One of the reasons God gives us the gift of freedom is because the God who loves us will not coerce our love in return, but wants it given back freely. The God who loves us invites, but does not force, our love in return. Yet this is a costly freedom that leaves us at liberty to make war, deal drugs, drive our cars drunk, and countless other horrors. In a world so full of hurts like these, one of the things that we must always learn when we come to worship God is that God is not the author and the source of the violence and the pain of life. God is the one who loves us into freedom—even at great cost.
Our Gospel lesson offers us another truth about God’s love. We reciprocate God’s love by keeping Christ’s commandments. The God who loves us wants us to love back by keeping Christ’s commandments. This is a choice our freedom offers. It is important to understand this clearly. God is not primarily interested in a mushy, syrupy love. Rather, God wants our love shown in the actions of our lives, in the ways we love God, self, and others through following Christ’s commandments.
To love God is to use our freedom wisely. To love God is to choose the Christlike way. To love God is to imitate the deeds of Jesus. “If you love me, you will keep my commandments” (John 14:15). How easy and cheap it is to claim to love God without accepting the hard tasks of keeping Christ’s commandments. Our world and our churches are full of people who want an easy love, love that makes no demands, love of feeling rather than action. Our Gospel lesson makes it clear that a meaningful love of God is shown through a life lived in harmony with the way of Christ.
This understanding of our use of freedom is vastly more robust than simple affection for God. It is infinitely more demanding. It recognizes we have the freedom to reject Christ’s commandments. If we are honest, we know that our freedom has largely been misused and abused. Much of the terrible pain of the world is the result of our choice to follow our own way rather than the commandments of Christ.

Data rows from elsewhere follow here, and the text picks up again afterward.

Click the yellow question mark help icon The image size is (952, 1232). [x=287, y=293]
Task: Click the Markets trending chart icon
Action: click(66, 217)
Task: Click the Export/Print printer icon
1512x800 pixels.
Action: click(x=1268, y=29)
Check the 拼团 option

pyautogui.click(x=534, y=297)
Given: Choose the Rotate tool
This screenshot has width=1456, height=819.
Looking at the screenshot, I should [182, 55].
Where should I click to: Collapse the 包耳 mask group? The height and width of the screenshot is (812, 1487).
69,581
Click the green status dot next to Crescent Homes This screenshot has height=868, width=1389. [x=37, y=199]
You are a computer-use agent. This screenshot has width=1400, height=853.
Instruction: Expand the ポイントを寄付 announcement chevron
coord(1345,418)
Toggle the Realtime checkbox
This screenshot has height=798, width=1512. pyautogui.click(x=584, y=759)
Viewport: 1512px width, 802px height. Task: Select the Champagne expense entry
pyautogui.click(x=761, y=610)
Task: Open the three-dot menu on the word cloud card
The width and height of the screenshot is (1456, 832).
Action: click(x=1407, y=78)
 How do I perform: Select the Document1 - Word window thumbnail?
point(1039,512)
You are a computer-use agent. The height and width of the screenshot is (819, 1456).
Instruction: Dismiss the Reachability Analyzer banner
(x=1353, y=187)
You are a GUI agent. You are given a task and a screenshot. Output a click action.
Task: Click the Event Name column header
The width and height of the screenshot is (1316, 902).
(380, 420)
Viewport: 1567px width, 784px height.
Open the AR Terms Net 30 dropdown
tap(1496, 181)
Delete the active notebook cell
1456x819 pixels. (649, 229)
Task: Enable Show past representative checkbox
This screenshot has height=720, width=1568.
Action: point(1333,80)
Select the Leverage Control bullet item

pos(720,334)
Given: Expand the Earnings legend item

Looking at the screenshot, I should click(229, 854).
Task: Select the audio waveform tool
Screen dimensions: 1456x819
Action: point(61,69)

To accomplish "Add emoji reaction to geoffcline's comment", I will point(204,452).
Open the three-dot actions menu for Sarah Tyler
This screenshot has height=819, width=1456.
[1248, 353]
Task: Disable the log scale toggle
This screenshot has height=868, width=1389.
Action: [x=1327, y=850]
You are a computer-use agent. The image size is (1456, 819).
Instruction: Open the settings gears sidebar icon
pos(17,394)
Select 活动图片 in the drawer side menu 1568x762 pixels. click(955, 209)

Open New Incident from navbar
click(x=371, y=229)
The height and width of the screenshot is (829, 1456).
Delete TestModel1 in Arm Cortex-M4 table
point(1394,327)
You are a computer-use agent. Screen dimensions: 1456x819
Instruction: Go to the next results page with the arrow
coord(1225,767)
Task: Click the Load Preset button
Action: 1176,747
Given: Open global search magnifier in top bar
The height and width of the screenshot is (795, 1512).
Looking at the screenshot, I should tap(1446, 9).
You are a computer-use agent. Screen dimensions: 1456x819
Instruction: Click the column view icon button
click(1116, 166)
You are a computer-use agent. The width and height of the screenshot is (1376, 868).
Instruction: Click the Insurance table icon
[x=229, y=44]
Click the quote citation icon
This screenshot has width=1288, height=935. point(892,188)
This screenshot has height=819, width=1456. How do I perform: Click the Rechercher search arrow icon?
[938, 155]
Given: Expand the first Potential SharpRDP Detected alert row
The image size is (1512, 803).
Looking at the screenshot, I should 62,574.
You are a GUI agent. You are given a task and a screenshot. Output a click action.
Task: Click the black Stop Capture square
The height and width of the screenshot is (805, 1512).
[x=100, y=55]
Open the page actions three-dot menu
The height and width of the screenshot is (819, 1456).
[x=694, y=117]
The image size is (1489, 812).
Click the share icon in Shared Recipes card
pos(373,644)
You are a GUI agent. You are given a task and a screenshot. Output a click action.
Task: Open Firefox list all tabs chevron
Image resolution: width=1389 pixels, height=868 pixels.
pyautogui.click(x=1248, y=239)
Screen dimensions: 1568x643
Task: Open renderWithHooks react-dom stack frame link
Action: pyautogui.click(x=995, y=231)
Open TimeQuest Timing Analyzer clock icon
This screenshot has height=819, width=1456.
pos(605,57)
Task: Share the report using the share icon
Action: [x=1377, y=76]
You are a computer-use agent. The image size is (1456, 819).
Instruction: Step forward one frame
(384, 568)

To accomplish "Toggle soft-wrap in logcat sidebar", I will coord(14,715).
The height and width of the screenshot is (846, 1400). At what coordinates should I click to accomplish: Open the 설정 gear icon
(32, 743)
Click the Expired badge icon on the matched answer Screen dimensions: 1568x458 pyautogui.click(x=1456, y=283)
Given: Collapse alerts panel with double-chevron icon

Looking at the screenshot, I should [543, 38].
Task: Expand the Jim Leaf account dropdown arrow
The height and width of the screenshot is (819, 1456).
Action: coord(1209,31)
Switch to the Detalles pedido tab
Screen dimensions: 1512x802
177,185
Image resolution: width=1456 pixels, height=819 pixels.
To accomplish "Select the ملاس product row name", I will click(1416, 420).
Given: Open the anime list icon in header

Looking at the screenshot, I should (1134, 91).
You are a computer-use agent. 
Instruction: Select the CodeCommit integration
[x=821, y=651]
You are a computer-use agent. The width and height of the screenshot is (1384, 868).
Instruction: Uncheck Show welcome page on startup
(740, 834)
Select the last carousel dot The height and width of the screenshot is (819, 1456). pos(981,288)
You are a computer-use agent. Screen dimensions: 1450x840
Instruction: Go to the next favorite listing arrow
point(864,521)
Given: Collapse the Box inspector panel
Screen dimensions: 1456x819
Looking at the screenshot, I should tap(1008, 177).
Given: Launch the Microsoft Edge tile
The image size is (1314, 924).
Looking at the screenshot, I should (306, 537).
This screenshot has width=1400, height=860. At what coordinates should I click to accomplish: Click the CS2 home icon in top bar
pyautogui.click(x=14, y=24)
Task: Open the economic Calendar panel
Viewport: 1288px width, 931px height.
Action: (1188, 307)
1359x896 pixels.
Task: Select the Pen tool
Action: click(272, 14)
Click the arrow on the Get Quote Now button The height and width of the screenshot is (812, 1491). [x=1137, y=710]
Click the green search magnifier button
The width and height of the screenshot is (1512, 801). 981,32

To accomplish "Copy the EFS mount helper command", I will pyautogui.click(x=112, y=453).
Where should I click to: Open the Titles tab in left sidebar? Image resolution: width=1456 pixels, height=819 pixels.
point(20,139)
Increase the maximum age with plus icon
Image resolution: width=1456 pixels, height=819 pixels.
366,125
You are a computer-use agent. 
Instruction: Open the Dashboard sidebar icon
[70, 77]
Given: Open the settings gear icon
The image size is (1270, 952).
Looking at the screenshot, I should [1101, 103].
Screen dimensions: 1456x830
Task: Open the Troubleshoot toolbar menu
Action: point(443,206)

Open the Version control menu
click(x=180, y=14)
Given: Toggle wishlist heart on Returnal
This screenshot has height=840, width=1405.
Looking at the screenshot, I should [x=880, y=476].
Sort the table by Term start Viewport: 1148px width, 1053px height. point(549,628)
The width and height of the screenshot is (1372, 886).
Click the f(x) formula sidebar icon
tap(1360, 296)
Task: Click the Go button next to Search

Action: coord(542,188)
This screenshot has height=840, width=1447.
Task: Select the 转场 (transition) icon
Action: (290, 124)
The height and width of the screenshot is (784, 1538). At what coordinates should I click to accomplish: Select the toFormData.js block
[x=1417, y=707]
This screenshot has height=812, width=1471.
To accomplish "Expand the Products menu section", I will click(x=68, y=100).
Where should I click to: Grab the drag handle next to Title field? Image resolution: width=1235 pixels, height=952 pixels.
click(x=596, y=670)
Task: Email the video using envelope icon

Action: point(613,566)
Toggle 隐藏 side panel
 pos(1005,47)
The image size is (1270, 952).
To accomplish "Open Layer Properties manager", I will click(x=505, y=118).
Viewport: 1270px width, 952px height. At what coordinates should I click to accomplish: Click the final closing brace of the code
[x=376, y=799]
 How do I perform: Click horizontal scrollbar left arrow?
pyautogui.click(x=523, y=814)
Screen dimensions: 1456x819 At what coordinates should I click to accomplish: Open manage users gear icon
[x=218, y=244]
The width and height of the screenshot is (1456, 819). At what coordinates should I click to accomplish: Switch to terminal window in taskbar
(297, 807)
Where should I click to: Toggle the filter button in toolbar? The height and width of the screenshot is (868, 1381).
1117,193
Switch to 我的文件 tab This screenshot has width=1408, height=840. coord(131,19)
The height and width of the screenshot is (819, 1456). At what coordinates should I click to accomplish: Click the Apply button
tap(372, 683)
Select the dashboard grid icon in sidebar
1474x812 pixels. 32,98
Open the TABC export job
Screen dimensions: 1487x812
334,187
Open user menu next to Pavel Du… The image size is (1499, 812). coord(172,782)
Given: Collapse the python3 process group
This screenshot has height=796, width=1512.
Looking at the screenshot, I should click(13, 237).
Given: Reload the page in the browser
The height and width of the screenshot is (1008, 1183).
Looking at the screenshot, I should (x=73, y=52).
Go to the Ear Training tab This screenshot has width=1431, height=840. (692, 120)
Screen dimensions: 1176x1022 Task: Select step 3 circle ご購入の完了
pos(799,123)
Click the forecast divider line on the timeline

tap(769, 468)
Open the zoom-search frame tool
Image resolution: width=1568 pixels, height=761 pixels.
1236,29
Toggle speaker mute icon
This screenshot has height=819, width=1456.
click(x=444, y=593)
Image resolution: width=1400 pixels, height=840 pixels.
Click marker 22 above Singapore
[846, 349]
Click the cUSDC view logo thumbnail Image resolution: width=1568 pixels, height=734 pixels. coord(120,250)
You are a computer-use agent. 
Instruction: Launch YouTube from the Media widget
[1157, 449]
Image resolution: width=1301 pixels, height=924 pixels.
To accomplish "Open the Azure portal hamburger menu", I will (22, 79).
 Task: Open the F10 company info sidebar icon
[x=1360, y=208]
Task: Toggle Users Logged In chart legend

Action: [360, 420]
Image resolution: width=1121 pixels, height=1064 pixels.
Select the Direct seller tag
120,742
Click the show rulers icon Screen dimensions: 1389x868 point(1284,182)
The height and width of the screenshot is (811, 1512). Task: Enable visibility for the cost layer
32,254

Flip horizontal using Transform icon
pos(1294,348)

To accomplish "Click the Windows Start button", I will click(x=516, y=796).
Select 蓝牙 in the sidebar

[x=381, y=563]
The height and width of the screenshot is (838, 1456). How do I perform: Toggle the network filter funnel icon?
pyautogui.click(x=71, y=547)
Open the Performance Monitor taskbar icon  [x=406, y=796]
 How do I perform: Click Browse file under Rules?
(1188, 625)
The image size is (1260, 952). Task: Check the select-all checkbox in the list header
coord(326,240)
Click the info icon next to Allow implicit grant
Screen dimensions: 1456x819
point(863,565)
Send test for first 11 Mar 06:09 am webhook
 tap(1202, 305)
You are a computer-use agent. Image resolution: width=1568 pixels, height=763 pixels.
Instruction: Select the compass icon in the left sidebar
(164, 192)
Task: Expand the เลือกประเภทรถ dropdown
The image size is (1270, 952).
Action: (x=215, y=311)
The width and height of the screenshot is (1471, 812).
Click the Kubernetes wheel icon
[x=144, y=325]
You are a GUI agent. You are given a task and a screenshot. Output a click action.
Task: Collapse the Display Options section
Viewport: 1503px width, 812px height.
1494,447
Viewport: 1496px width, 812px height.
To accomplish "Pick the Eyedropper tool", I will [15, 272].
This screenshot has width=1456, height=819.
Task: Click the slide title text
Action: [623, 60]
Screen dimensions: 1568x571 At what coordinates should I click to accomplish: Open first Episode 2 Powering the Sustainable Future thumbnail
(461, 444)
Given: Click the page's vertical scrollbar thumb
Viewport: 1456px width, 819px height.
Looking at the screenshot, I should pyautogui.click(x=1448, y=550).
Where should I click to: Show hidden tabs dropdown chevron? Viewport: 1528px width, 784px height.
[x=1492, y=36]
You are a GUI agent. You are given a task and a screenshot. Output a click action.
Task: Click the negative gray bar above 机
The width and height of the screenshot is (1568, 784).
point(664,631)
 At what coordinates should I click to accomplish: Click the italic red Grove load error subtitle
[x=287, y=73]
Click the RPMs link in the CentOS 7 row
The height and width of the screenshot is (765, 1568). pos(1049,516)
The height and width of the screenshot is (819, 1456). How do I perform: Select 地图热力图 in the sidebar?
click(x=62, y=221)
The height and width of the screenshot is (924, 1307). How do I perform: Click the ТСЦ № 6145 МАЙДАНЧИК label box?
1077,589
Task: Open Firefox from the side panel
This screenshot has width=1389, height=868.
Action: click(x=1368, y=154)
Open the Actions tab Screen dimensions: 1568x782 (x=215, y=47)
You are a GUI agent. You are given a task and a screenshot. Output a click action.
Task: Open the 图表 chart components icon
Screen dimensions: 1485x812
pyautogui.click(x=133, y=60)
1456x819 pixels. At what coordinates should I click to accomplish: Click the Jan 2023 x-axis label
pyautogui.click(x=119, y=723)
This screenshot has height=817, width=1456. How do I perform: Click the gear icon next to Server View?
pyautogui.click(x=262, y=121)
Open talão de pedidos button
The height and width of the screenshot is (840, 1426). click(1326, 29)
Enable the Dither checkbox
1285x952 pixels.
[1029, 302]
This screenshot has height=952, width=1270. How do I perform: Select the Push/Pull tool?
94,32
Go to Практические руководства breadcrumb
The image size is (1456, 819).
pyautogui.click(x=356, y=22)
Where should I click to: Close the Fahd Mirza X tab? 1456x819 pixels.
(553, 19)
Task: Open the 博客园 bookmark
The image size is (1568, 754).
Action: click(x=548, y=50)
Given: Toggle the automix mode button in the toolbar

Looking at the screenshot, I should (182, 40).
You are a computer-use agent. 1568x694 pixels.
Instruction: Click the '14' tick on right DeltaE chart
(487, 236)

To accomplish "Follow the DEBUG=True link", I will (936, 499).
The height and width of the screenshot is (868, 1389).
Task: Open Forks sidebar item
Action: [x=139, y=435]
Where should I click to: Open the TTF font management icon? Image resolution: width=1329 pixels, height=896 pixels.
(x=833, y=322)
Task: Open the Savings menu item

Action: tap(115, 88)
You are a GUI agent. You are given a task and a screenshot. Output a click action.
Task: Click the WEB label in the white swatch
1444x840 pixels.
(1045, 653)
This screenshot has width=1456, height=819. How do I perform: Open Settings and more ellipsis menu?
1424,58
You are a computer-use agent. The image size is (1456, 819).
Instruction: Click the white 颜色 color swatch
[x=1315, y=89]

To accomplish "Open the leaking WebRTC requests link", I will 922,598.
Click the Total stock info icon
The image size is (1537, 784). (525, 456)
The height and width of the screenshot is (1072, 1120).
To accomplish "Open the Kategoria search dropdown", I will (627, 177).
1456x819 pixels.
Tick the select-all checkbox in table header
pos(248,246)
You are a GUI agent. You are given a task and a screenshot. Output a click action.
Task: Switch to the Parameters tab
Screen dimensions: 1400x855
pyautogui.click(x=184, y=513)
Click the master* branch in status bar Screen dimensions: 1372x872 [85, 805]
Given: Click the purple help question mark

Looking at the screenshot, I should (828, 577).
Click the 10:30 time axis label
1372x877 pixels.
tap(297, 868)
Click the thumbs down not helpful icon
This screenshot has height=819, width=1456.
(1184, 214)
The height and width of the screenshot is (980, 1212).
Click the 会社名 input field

Finally, our Gospel lesson promises that those who love God by obeying the commandments of Christ will have help. Jesus speaks of sending the “Advocate” (14:16), which is generally understood as being the gift of the Holy Spirit. An advocate supports and defends us. In our culture, advocate is another term for an attorney who stands at our side and offers counsel and support.
But Jesus’ words suggest another understanding of the work of the advocating Holy Spirit: “If you love me, you will keep my commandments. And I will ask the Father, and he will give you another Advocate, to be with you forever” (14:15-16). The Advocate is sticking up not so much for us, but for Christ’s commandments, advocating for our faithfulness to the way of Christ. When we make beginning efforts to keep Christ’s commandments, we are rewarded by further encouragement to grow in the keeping of those commandments. The Advocate advocates not for us, but for Jesus. The Holy Spirit reinforces our least desire to follow Christ. Our free choices to love God by obeying Christ are encouraged and empowered by the Spirit’s presence, urging the choices for good.
On this weekend when the nation honors those who have paid a terrible price for humanity’s choice to follow its own way rather than the way of Christ, we are reminded of the gift of God’s love. We are reminded of God’s gift of freedom. We are reminded of the invitation to love God by obeying Christ’s commandments. We are promised that each right choice will be empowered and reinforced by the Holy Spirit advocate. Let us love God by choosing the way of Christ.